→ Activity:
Find the lines in the records below that contain "computer", and report each of them.
[Data records — start]
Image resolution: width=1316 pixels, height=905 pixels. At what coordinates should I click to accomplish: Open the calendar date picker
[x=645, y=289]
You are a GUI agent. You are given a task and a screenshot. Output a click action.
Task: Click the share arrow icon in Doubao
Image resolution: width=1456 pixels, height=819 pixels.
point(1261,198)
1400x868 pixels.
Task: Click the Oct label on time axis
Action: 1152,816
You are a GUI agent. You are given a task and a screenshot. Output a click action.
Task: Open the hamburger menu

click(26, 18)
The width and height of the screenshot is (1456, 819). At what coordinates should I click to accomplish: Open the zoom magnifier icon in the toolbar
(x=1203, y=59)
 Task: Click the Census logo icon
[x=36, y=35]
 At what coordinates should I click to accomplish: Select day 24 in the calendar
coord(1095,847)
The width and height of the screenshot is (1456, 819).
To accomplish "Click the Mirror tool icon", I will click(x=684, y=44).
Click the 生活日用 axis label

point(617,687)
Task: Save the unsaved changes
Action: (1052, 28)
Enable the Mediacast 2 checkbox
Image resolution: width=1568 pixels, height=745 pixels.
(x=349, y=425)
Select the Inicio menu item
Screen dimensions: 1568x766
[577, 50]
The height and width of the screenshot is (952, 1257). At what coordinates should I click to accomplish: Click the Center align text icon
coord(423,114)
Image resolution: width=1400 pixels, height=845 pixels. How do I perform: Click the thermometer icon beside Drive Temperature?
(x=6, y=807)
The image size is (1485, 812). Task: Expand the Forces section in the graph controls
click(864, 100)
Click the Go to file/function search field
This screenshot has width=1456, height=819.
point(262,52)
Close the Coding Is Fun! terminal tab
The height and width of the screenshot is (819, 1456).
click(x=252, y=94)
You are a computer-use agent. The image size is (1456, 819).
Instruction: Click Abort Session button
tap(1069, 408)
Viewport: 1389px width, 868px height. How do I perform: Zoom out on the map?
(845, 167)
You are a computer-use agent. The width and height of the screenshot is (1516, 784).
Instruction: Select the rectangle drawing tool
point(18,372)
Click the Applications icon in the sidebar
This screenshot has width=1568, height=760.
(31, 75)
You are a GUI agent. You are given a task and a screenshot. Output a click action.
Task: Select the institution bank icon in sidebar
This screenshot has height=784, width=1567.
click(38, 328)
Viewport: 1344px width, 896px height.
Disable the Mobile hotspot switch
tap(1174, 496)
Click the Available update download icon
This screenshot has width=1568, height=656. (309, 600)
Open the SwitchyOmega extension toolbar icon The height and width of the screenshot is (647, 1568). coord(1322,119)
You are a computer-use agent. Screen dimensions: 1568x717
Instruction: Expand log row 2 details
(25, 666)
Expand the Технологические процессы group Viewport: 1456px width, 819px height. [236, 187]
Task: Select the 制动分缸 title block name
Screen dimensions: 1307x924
[Data records — finish]
→ Response to the exercise:
You are a computer-use agent. The image size is (1456, 819).
You are a computer-use agent. The width and height of the screenshot is (1516, 784).
You are a computer-use agent. Screen dimensions: 1568x717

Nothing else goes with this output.